De même, il s’agirait de prendre en compte l’estime de soi et le sentiment de compétence des personnes âgées, de les maintenir ou les renforcer, notamment en donnant à ces personnes la possibilité d’influer sur les choix dans l’institution et d’utiliser leurs propres ressources et expertises dans les activités de la vie quotidienne, ainsi qu'en respectant leurs attitudes et valeurs dans les décisions à prendre.
En ce qui concerne l’influence du sentiment de cohérence, les auteurs reconnaissent que leur échantillon de personnes âgées était peut-être trop restreint pour mettre en évidence une interaction entre cette dimension et les facettes du soutien social.
D’autres données vont dans le sens de celles obtenues par Drageset et al. Ainsi, par exemple, le manque de soutien social et le sentiment de solitude constituent des facteurs contribuant de façon significative (avec d’autres facteurs comme les limitations fonctionnelles et les événements de vie négatifs, l’inadéquation perçue des soins, les accidents vasculaires cérébraux, la douleur, les troubles visuels) à la dépression, dont la prévalence est très élevée dans les structures d’hébergement à long terme pour personnes âgées (Jongelis et al., 2004).

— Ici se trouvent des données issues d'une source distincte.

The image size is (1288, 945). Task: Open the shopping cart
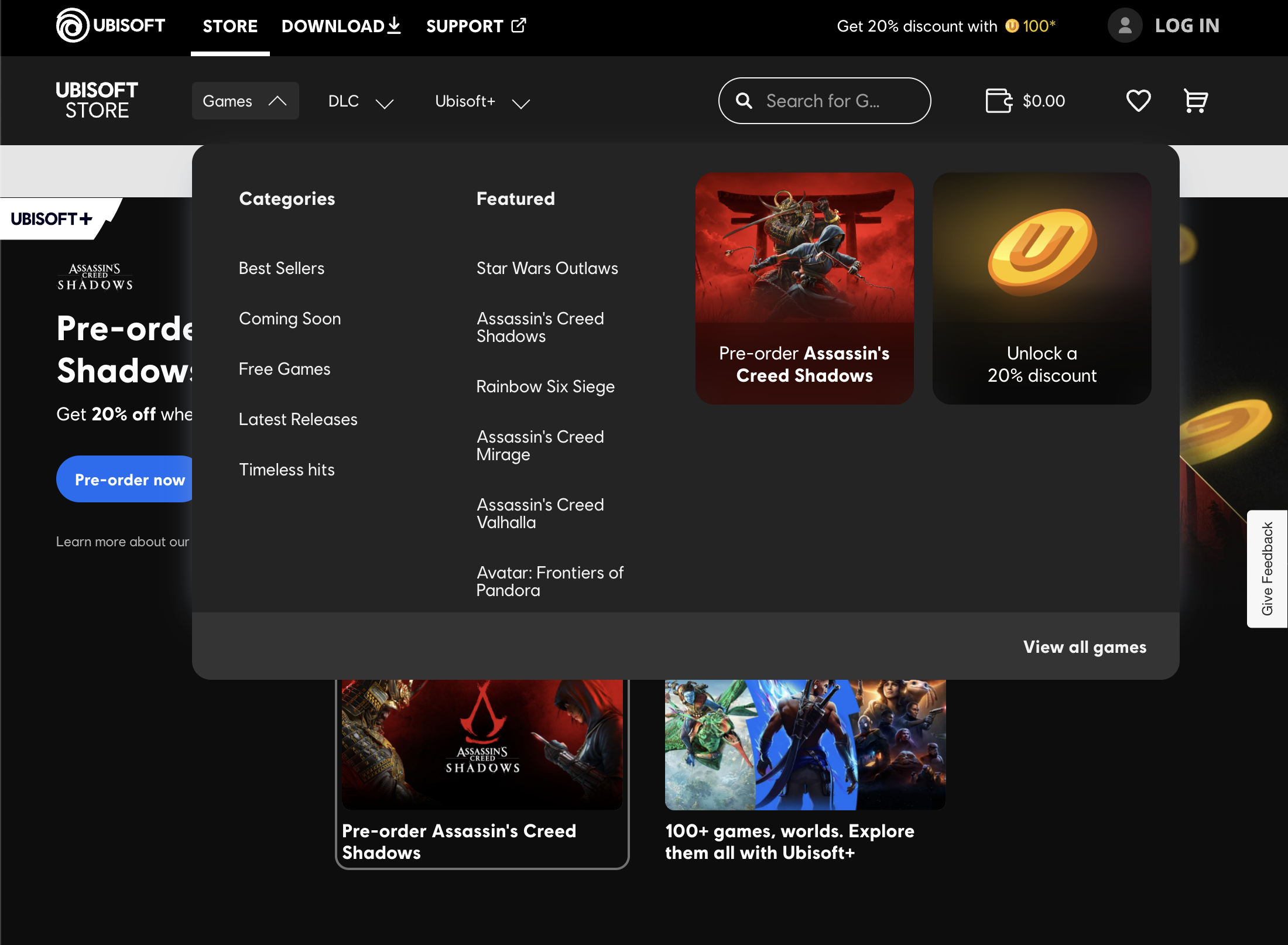tap(1195, 101)
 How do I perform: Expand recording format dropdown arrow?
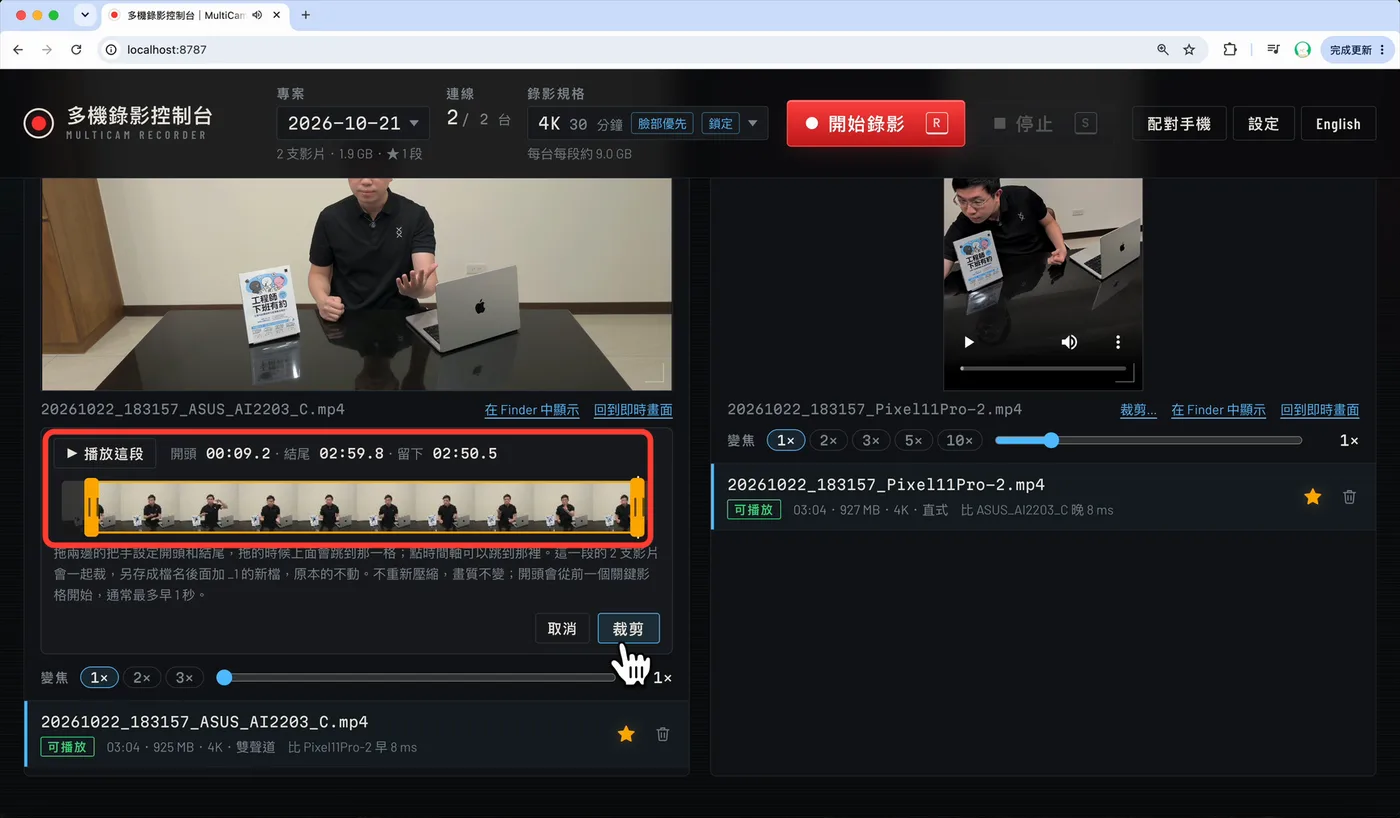tap(753, 124)
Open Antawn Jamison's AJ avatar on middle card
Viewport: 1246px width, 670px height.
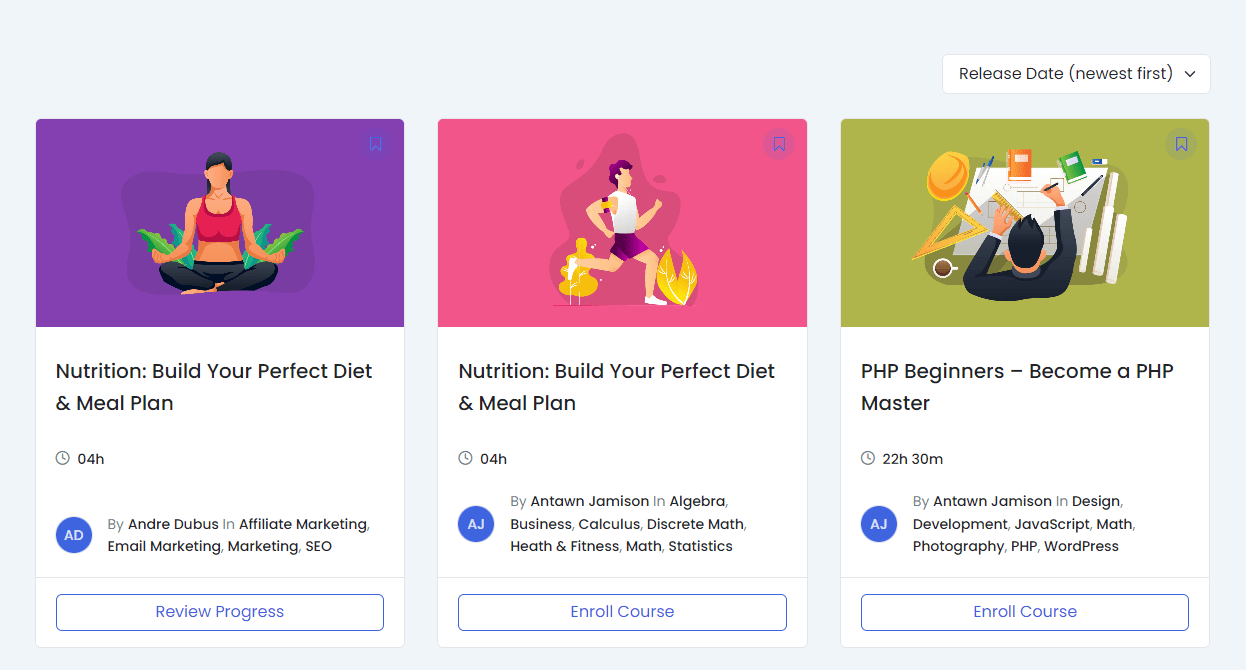(476, 523)
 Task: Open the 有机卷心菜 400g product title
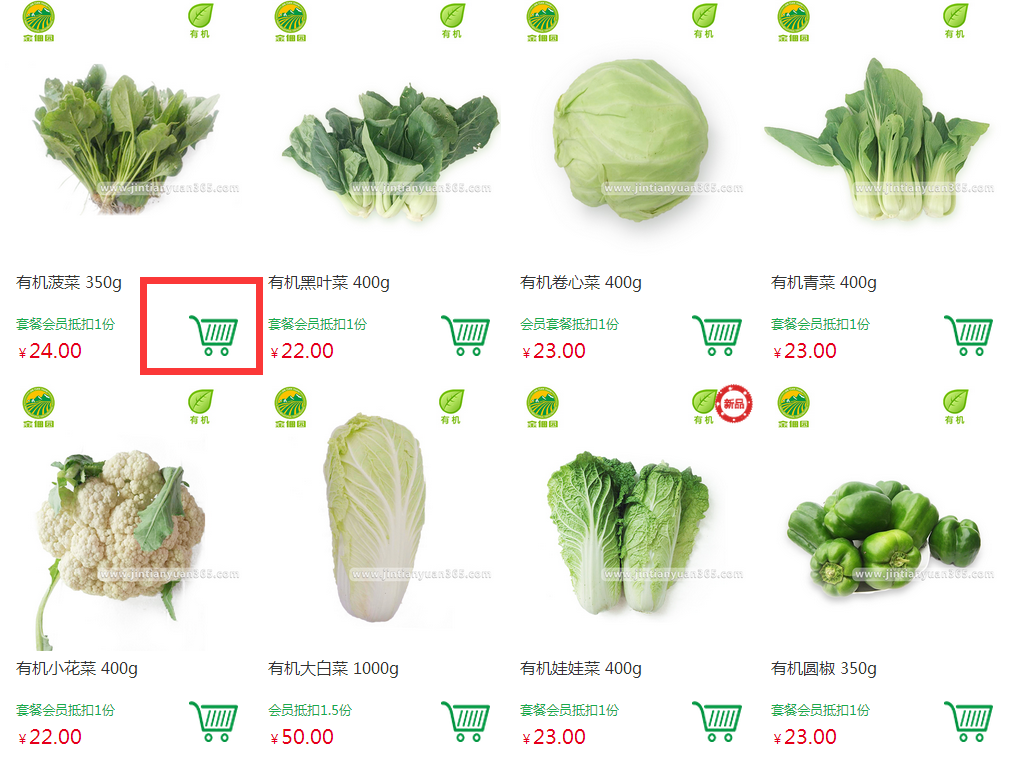click(580, 282)
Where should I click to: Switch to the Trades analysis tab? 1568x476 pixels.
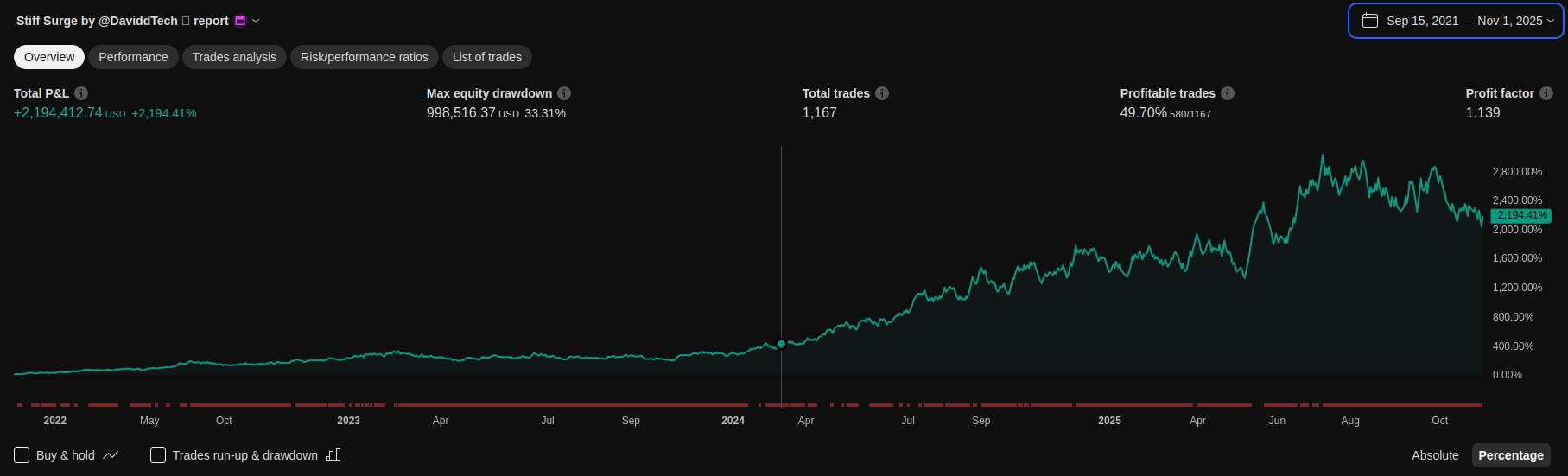pos(234,57)
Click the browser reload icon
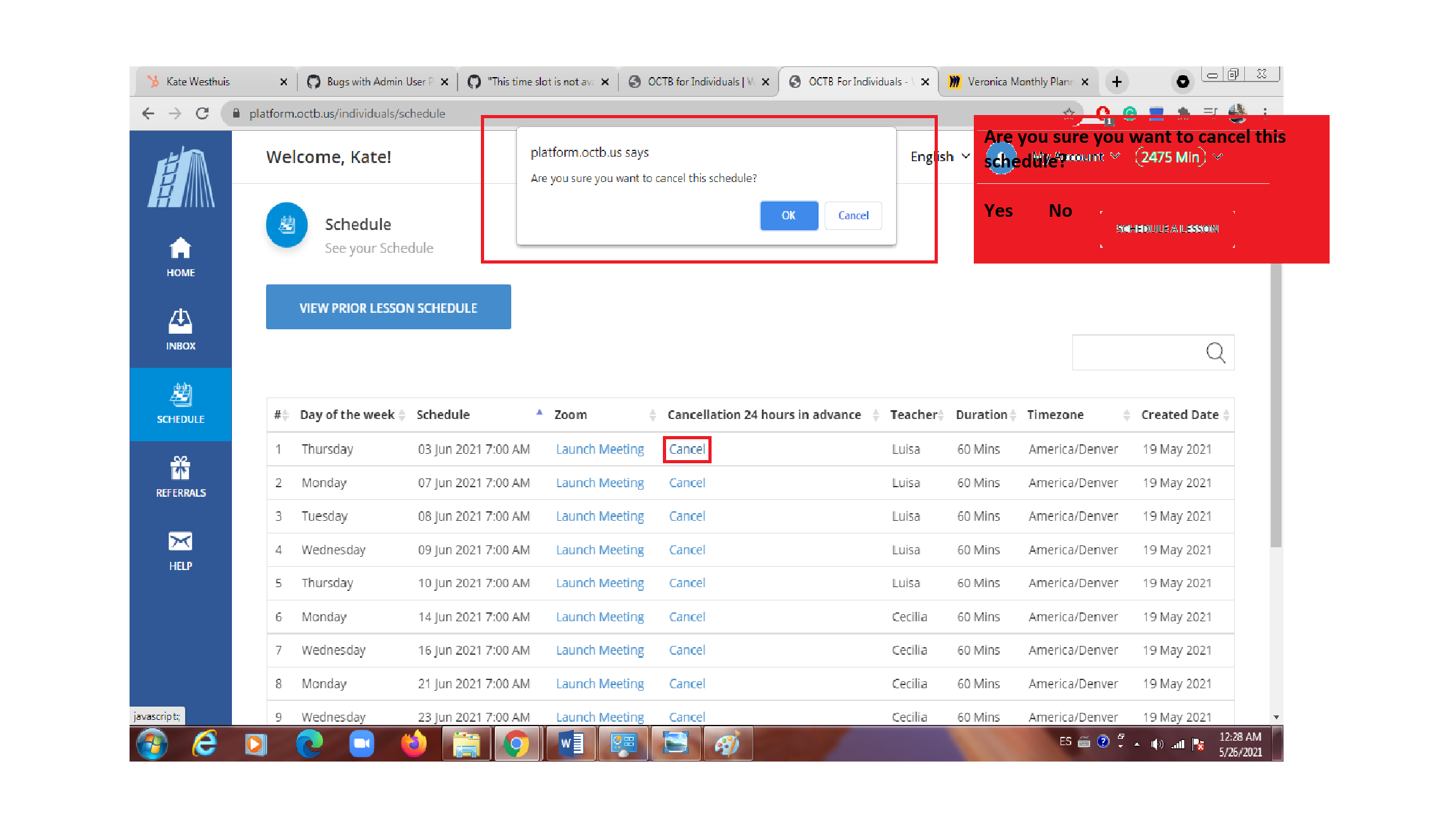1456x814 pixels. (x=202, y=114)
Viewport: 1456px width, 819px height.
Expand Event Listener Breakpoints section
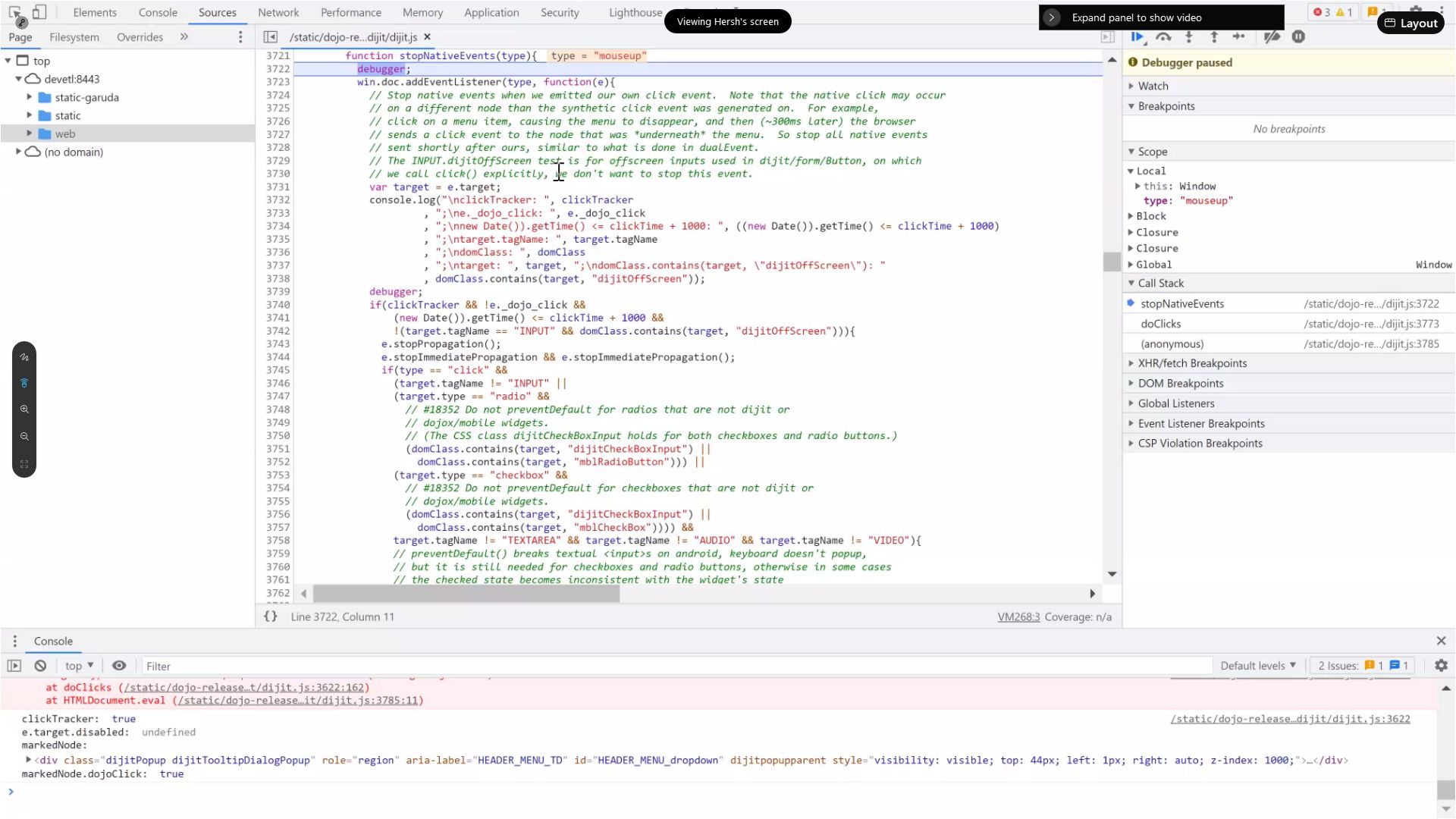(x=1200, y=423)
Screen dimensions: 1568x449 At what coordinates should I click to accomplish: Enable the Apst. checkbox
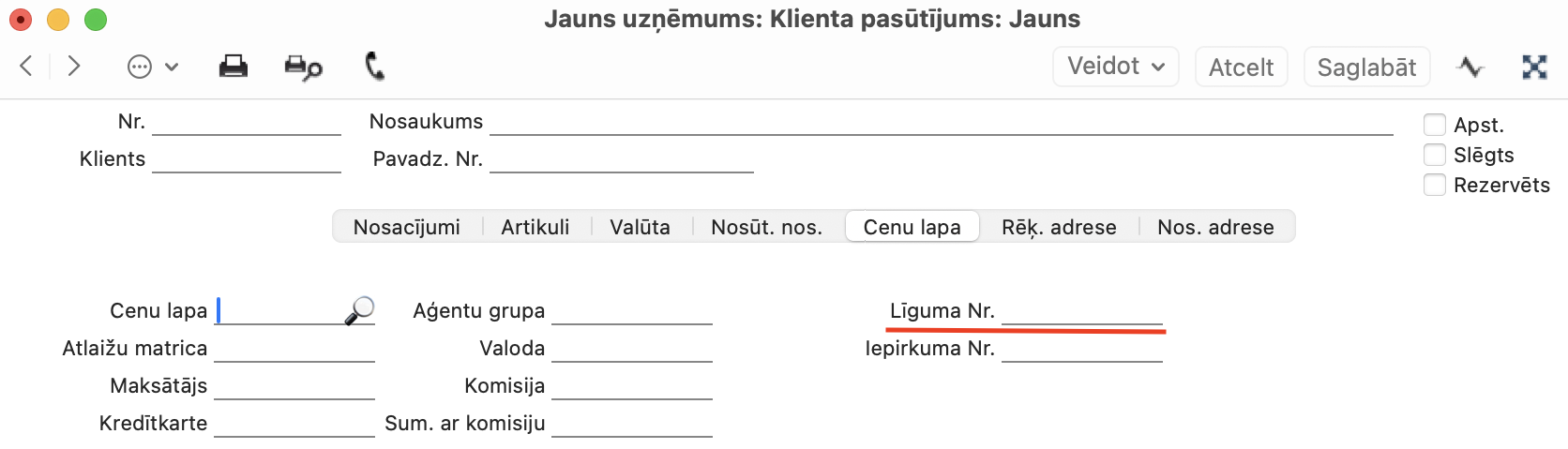1435,125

Par ailleurs, une étude menée auprès de personnes vivant dans la communauté a montré que la souffrance psychologique ressentie par les personnes âgées du fait de leurs limitations dans la réalisation d’activités de la vie quotidienne était significativement moins importante chez les personnes ayant la perception de pouvoir disposer du soutien d’un réseau social (Bierman & Stadland, 2010).
Une étude du type de celle menée par Drageset et al. devrait aussi être menée auprès de personnes présentant un vieillissement cérébral/cognitif problématique, avec une méthodologie adaptée. Il n’y a cependant pas, a priori, de raisons fondamentales pour considérer que les associations observées par Drageset et al, ne se retrouveraient dans cette population, même si d’autres relations pourraient apparaître, notamment en lien avec le sentiment de cohérence.
Dans l’ensemble, ces résultats plaident en faveur de la mise en place d’un cadre conceptuel et de projets d’intervention visant à optimiser les interactions sociales dans les structures d’hébergement à long terme. Cette réflexion devrait également intégrer la dimension de relations intergénérationnelles. Nous reviendrons sur ces questions dans une chronique future.
Bierma, A., & Statland, D. (2010). Timing, social support, and the effects of physical limitations on psychological distress in late life. Journal of Gerontology: Social Sciences, 65B, 631-639.
Drageset, J., Eide, E.G., Nygaard, H.A., Bondevik, M., Nortved, M.N., & Natvig, G.K. (2009). The impact of social support and sense of coherence on health-related quality of life among nursing home residents. A questionnaire survey in Bergen, Norway. International Journal of Nursing Studies, 46, 66-76.
Jongenelis, K., Pot, A.M., Eisses, A.M.H., Beekman, A.T.F., Kluiter, H., & Ribbe, M.W. (2004). Prevalence and risk indicators of depression in elderly nursing home patients: the AGED study. Journal of Affective Disorders, 83, 135-142.